The attention paid to the bureaucratic complexities of acquiring and displaying Japanese objects in late nineteenth-century France illuminates the institutionalized sexism of collecting, reinforcing Linda Nochlin’s foundational feminist observation about the absence of women in art history.  The invisibility of women in Japonisme, Emery confirms, is not due to their lack of participation in the movement, but rather to the systemic barriers that kept women from being seen. Frequently eclipsed by the name and legal status of their husbands, married female collectors were treated as minors in the eyes of French law, effectively limiting their access to money and property ownership, while also necessitating male approval on all financial matters. As Emery shows, a woman’s connoisseurial or commercial acumen was often constrained by the bureaucratic banalities related to marriage, with taxes, loans, or even probate often complicating the visibility of their collections. Denied complete agency, the female collectors who Emery excavates often went unnamed, either conflated with their husbands in the legal record or glossed over in the aesthetic treatises of France’s male japonisants. This relationship between male hegemony and the control of language is not a new observation, but Emery effectively demonstrates how the discourse and protocols related to Japanese objects trafficked in various forms of male bias. By recuperating the stories and names of d’Ennery, Madame Desoye, Florine Ebstein Langweil, and Madame d’Orly, among others, Emery reinforces how influential these women and their collections were to the material knowledge of Japan in France. At once an extension of feminist scholarship on women in art and a new analysis of female collectors as cultural producers of early Japonisme, Emery’s project recasts the early French interest in Japan as more than just a male pursuit.

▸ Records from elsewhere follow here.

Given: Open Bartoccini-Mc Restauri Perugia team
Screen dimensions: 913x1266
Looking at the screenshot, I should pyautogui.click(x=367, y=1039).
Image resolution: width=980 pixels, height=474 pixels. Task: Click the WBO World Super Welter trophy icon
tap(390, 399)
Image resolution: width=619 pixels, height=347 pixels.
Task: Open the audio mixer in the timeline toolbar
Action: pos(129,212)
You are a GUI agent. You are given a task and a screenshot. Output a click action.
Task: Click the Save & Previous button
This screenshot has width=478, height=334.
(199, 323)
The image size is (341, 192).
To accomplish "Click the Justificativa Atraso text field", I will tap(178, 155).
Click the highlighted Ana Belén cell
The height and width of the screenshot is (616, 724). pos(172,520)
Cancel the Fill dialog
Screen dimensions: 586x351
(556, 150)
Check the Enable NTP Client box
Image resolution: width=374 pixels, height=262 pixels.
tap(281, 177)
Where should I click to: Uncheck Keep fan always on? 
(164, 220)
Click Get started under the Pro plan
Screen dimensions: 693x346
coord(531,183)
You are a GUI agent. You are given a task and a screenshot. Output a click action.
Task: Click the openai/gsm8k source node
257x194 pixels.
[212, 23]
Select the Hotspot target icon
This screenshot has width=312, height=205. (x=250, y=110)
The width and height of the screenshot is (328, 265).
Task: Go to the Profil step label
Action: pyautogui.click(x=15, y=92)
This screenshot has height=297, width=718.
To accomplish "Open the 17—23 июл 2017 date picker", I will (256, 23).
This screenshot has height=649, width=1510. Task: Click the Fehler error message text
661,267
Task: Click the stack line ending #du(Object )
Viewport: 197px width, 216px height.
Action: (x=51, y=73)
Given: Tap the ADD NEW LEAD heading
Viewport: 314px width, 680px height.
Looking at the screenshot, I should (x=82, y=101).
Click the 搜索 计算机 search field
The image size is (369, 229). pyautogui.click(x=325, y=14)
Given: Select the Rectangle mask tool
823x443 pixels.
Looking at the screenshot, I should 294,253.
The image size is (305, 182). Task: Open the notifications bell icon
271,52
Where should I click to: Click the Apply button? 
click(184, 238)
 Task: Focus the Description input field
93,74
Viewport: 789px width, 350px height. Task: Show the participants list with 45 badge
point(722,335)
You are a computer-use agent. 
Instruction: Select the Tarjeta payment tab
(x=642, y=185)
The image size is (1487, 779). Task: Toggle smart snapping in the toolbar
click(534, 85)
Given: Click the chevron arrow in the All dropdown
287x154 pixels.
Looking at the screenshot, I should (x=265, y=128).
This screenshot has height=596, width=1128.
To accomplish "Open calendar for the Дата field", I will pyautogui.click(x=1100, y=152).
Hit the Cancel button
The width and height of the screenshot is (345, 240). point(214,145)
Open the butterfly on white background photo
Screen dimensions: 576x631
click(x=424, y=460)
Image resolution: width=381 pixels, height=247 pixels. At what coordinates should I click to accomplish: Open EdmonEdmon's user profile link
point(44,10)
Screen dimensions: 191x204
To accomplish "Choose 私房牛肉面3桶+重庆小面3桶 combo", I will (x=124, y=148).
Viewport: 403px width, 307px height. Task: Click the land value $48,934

Reframing Japonisme marks a crucial discursive shift in the historical narrative and scholarly treatment of Japanese objects in France. Scholars of museology and collecting will be gratified by Emery’s feminist rereading of auction records, purchase histories, private displays, and museum archives, while art historians and Japonisme specialists will find value in the book’s nuanced analysis of the role women played in the marketing of Japanese art in France. In addition to offering a new interpretation of the key players and storylines that we have come to associate with the narrative of Parisian japonisants, Emery’s book is also a compelling study of Japonisme’s relationship to paperwork. From purchase receipts to collection ledgers, auction results to advertisements, Reframing Japonisme uncovers the paper trail that both men and women relied upon to market Japan in France. Emery shows how the administrative dimension of Japanese collecting directly informs how narratives were written and uses this paperwork to complicate the story of Japonisme in print. Across image and text, Emery exposes the gaps and elisions in canonical writings by japonisants such as Burty, Gonse, the Goncourts, and Chesneau, while also illuminating the masculine bias of marketing and collecting ukiyo-e. Ultimately, Reframing Japonisme shows how dominant male voices persistently papered over the presence of women in Japonisme’s early history. By peeling back layers of misogyny and myth, Emery’s book offers up an important revisionist history that alters our understanding of Japonisme and women’s place within the movement.